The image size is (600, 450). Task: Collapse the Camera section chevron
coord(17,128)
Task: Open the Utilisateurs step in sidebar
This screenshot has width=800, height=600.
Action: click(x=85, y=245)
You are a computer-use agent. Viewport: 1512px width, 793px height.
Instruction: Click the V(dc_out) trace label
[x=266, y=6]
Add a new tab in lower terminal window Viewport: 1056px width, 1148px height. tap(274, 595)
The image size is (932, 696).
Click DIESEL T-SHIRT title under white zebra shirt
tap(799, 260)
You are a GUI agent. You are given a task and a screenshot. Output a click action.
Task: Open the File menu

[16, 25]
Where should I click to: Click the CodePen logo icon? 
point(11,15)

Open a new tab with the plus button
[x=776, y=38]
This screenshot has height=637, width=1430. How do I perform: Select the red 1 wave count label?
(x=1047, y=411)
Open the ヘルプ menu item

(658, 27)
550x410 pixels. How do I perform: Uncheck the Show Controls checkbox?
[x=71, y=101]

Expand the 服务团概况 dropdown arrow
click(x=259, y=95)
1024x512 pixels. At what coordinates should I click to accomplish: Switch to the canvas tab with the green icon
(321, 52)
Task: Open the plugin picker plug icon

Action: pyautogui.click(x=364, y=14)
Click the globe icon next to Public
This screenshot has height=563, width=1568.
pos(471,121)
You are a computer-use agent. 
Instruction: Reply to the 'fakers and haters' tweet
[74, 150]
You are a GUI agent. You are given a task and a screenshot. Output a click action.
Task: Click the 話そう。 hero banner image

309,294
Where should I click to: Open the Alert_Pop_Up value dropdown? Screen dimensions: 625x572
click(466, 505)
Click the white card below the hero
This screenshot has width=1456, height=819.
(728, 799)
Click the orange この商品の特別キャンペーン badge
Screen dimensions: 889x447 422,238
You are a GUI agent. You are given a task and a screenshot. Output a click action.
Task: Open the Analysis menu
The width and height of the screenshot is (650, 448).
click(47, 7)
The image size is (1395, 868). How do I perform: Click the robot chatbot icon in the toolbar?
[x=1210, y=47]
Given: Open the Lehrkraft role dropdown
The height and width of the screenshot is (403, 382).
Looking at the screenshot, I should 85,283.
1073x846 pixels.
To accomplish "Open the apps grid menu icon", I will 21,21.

-- What this task involves --
Please write out every record shown above exactly as it reads.

-- Result of the exercise --
The image size is (600, 450). Task: Collapse the Camera section chevron
coord(17,128)
Task: Open the Utilisateurs step in sidebar
This screenshot has width=800, height=600.
Action: click(x=85, y=245)
You are a computer-use agent. Viewport: 1512px width, 793px height.
Instruction: Click the V(dc_out) trace label
[x=266, y=6]
Add a new tab in lower terminal window Viewport: 1056px width, 1148px height. tap(274, 595)
The image size is (932, 696).
Click DIESEL T-SHIRT title under white zebra shirt
tap(799, 260)
You are a GUI agent. You are given a task and a screenshot. Output a click action.
Task: Open the File menu

[16, 25]
Where should I click to: Click the CodePen logo icon? 
point(11,15)

Open a new tab with the plus button
[x=776, y=38]
This screenshot has height=637, width=1430. How do I perform: Select the red 1 wave count label?
(x=1047, y=411)
Open the ヘルプ menu item

(658, 27)
550x410 pixels. How do I perform: Uncheck the Show Controls checkbox?
[x=71, y=101]

Expand the 服务团概况 dropdown arrow
click(x=259, y=95)
1024x512 pixels. At what coordinates should I click to accomplish: Switch to the canvas tab with the green icon
(321, 52)
Task: Open the plugin picker plug icon

Action: pyautogui.click(x=364, y=14)
Click the globe icon next to Public
This screenshot has height=563, width=1568.
pos(471,121)
You are a computer-use agent. 
Instruction: Reply to the 'fakers and haters' tweet
[74, 150]
You are a GUI agent. You are given a task and a screenshot. Output a click action.
Task: Click the 話そう。 hero banner image

309,294
Where should I click to: Open the Alert_Pop_Up value dropdown? Screen dimensions: 625x572
click(466, 505)
Click the white card below the hero
This screenshot has width=1456, height=819.
(728, 799)
Click the orange この商品の特別キャンペーン badge
Screen dimensions: 889x447 422,238
You are a GUI agent. You are given a task and a screenshot. Output a click action.
Task: Open the Analysis menu
The width and height of the screenshot is (650, 448).
click(47, 7)
The image size is (1395, 868). How do I perform: Click the robot chatbot icon in the toolbar?
[x=1210, y=47]
Given: Open the Lehrkraft role dropdown
The height and width of the screenshot is (403, 382).
Looking at the screenshot, I should 85,283.
1073x846 pixels.
To accomplish "Open the apps grid menu icon", I will 21,21.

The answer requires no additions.